Pierre Barthélémy

Appelons-le Monsieur X. Agé de 66 ans, il se présente un jour dans un hôpital danois, pour soumettre aux médecins un petit problème intime. Depuis deux mois, à chaque fois que cet homme a un orgasme en faisant l’amour, il devient subitement aveugle de l’œil gauche, tout en continuant à y voir de l’autre côté. La cécité disparaît spontanément au bout de quelques minutes. Elle ne survient pas lorsque Monsieur X fait un exercice physique d’un autre genre, même intense.

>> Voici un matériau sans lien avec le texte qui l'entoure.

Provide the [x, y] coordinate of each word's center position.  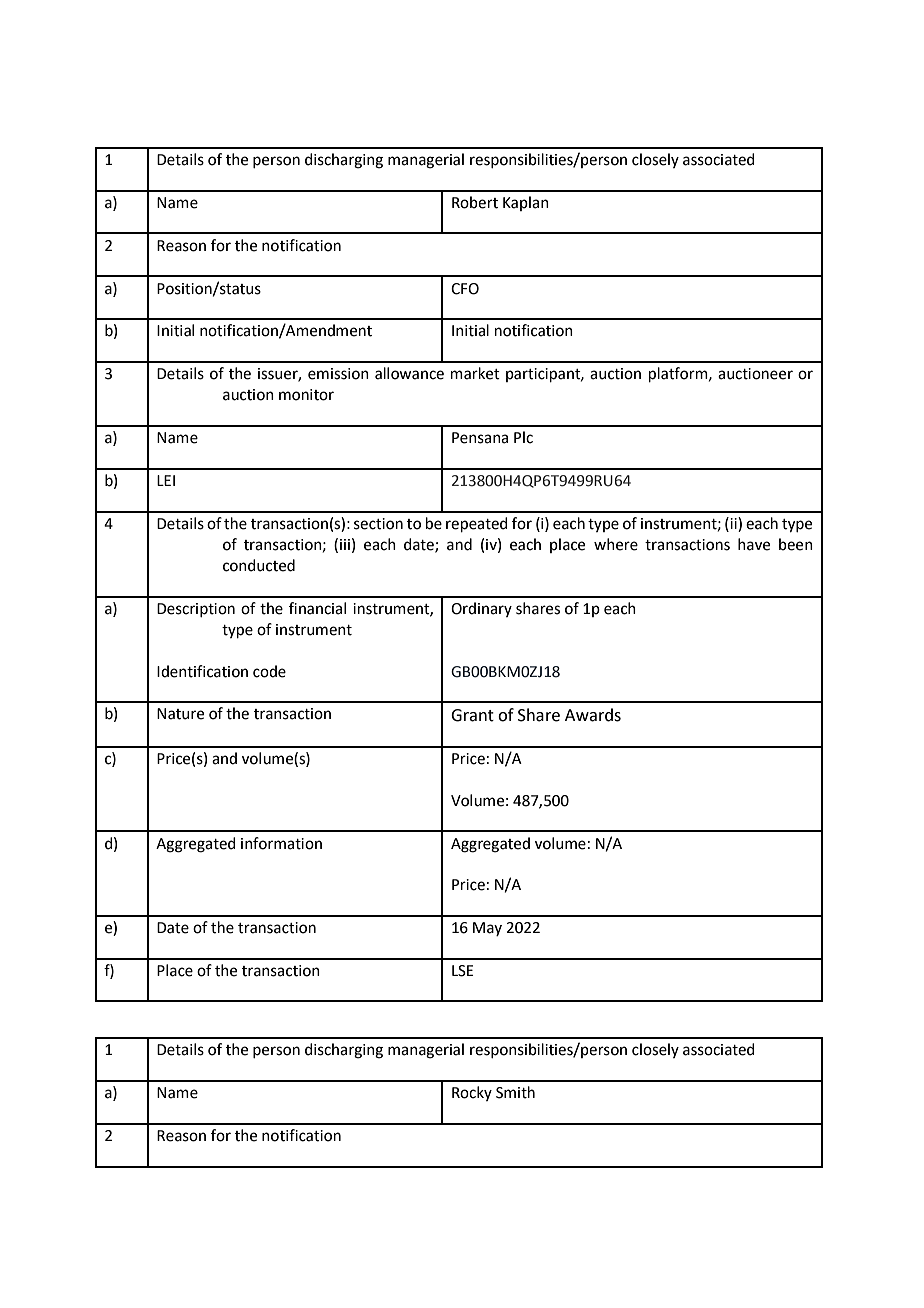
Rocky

Ce patient aux symptômes pour le moins singuliers fume un paquet de cigarettes par jour depuis un quart de siècle mais n’a aucun problème de santé, ne consomme pas de substances illicites, n’est pas alcoolique et ne prend aucun médicament. Il n’y a pas non plus d’antécédent de maladie cardio-vasculaire dans sa famille. Les examens ophtalmologiques, neurologiques et cardiaques préliminaires sont tous normaux. Euh, on sait bien que l’amour rend aveugle mais ce n’est pas vraiment une explication satisfaisante à ce phénomène étrange… Y a-t-il un docteur House dans la salle pour le diagnostic ?

En fait, après quelques analyses, les médecins danois vont se forger une petite idée de ce qui cause cette cécité passagère. Monsieur X a du cholestérol et, surtout, des problèmes au niveau de ses carotides internes. A droite, le sang ne passe plus et, à gauche, l’artère est bouchée à 50 %, une sténose mise en évidence par une échographie et confirmée par une angiographie par résonance magnétique. Heureusement pour lui, on peut très bien vivre avec une carotide bouchée, si les autres axes de circulation sanguine (qui alimentent le cerveau, le tympan et l’œil) compensent, ce qui est visiblement le cas de Monsieur X sur son côté droit. Côté gauche, en revanche, la roue de secours artérielle n’est sans doute pas aussi efficace, ce qui explique les incidents dont le patient est victime.

Comme l’ont écrit les médecins de monsieur X dans l’étude de cas qu’ils lui ont consacrée, publiée en 2009 dans le British Journal of Ophtalmology, “la réponse physiologique à l’activité sexuelle inclut une augmentation de l’activité du système nerveux sympathique, du rythme cardiaque et de la pression artérielle”. Si, au rétrécissement des vaisseaux sanguins advenant lors de l’orgasme, on ajoute une carotide gauche déjà à moitié bouchée et un système de “dérivation” moyennement efficace, on obtient l’arrêt de l’irrigation de l’œil et une perte momentanée de la vision. Celle-ci revient aussitôt que la vanne artérielle se rouvre, au moment du relâchement postcoïtal.

Monsieur X est donc reparti chez lui avec une ordonnance pour un vasodilatateur. Au bout de deux semaines, les symptômes ont disparu. A toute chose malheur est bon puisque ces accidents finalement sans conséquence l’ont alerté sur l’état calamiteux de ses carotides.